(Excerpted data Opens)
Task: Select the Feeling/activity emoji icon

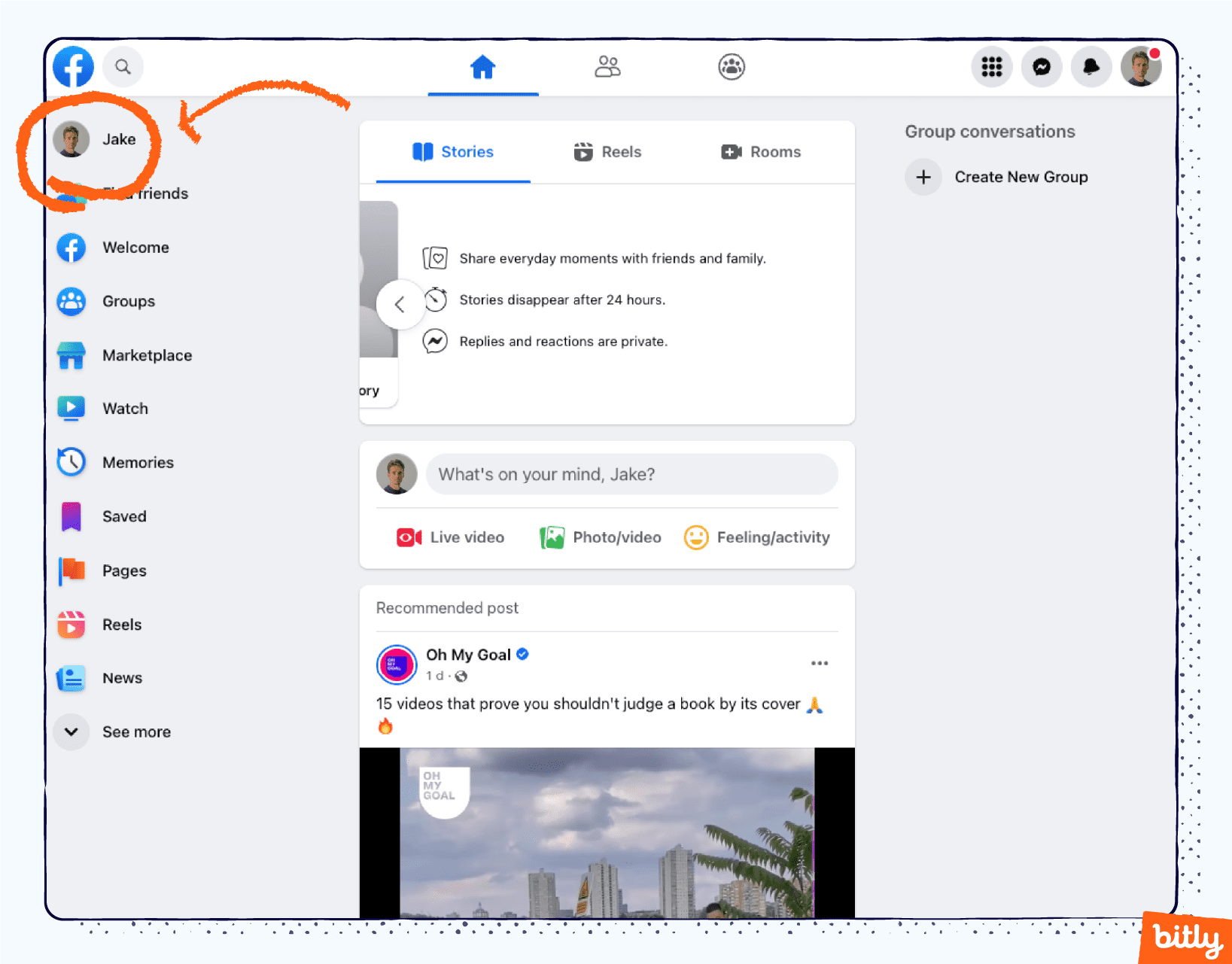Action: tap(696, 537)
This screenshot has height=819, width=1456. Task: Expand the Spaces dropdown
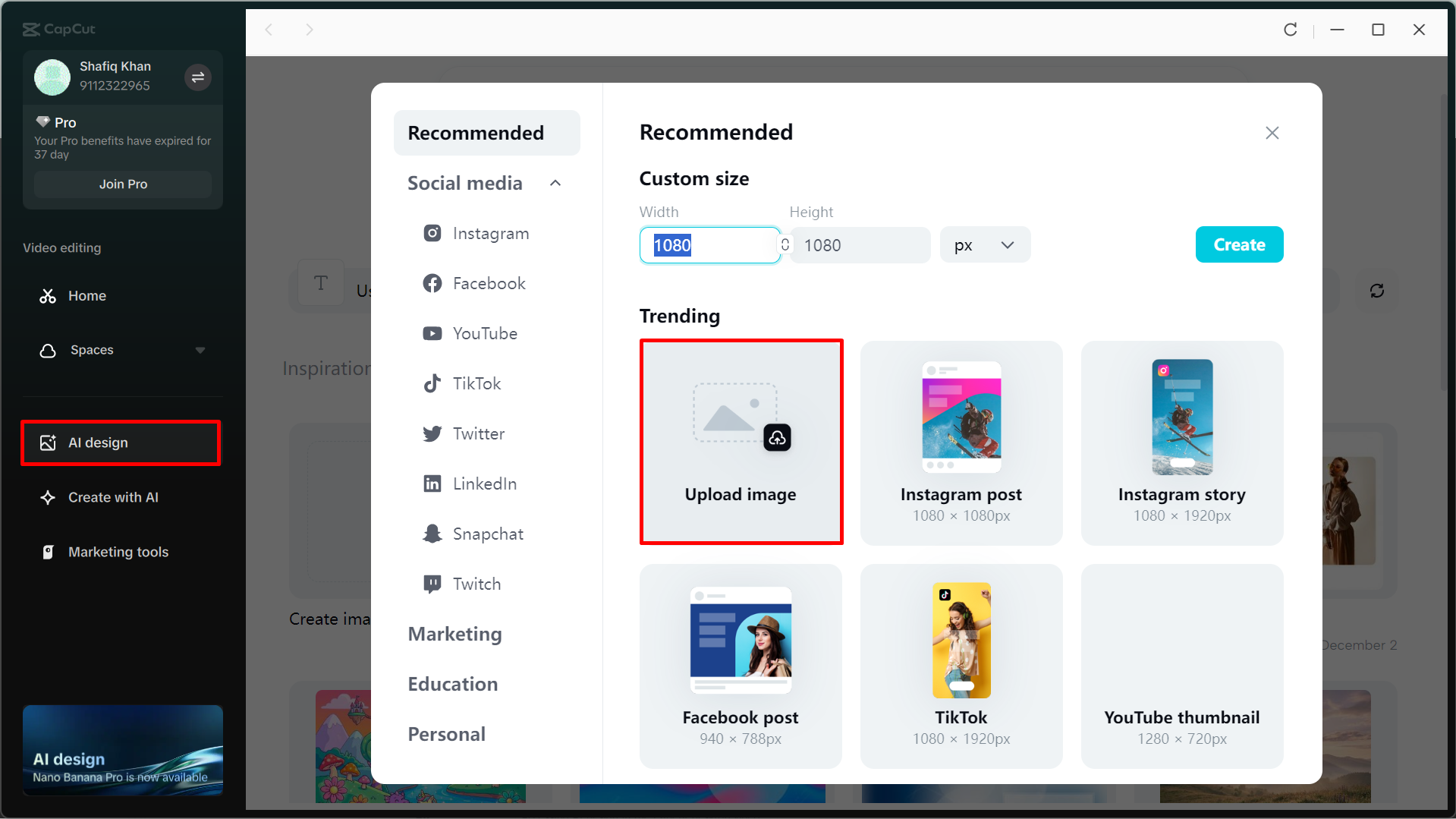[200, 350]
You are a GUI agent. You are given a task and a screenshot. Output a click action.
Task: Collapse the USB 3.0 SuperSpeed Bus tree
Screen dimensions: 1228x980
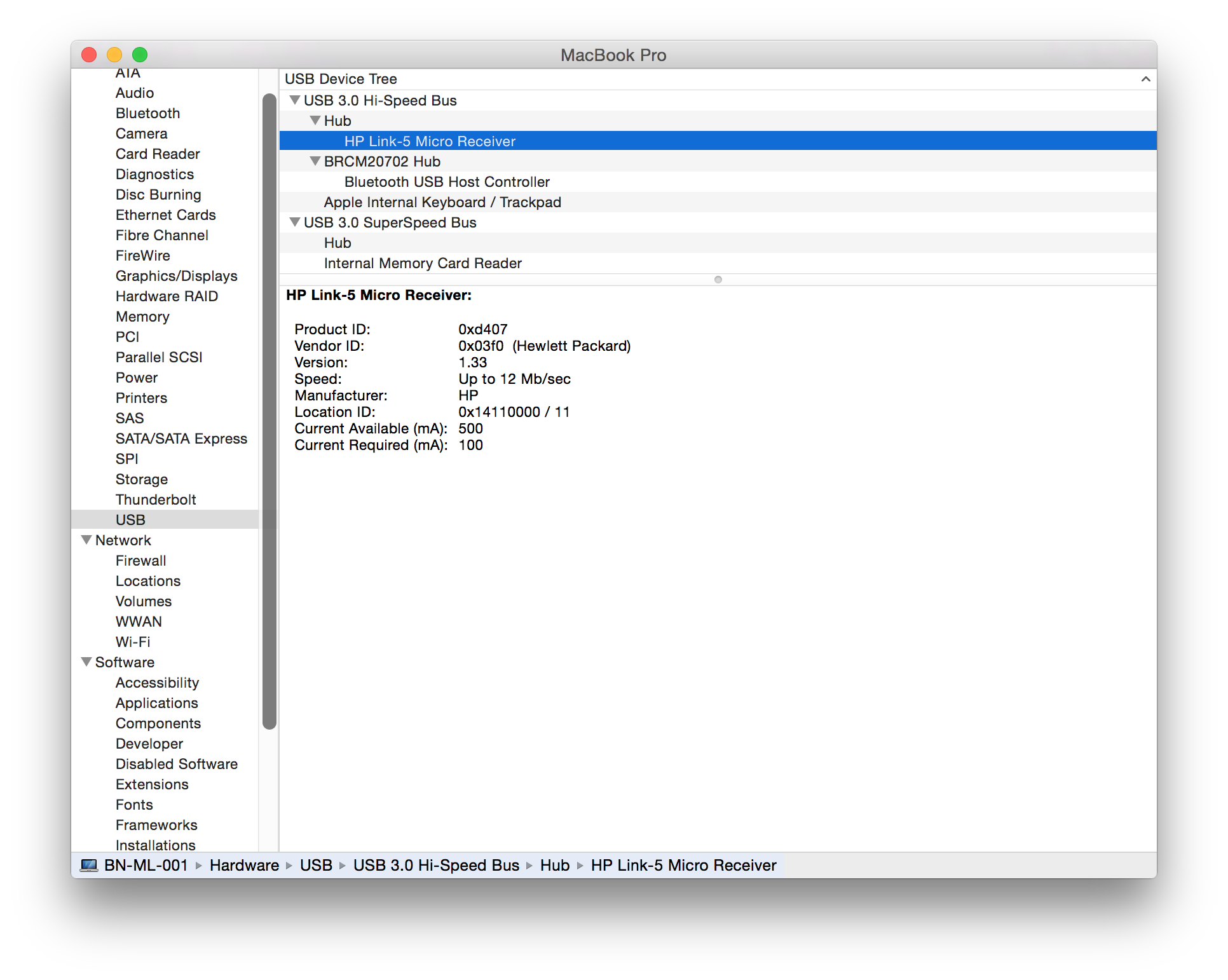[x=295, y=222]
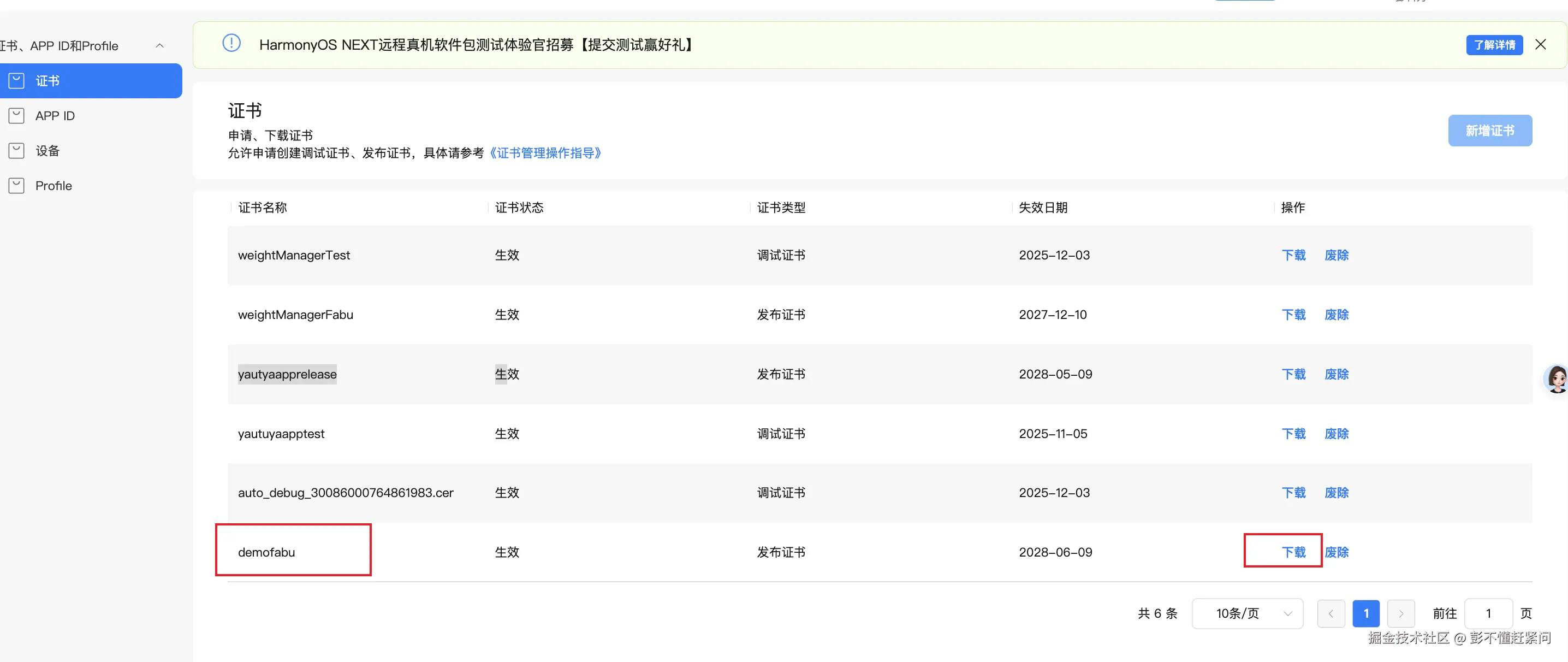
(Excerpted data Closes)
◆ **Aim of the task**: Begin at the line that contains "You are a GUI" and transcribe exactly, and only, each line through the final line of the data above, both included; the pictures do not go in.

◆ **Completed exercise**:
You are a GUI agent. You are given a task and a screenshot. Output a click action.
Task: Collapse the USB 3.0 SuperSpeed Bus tree
Screen dimensions: 1228x980
[x=295, y=222]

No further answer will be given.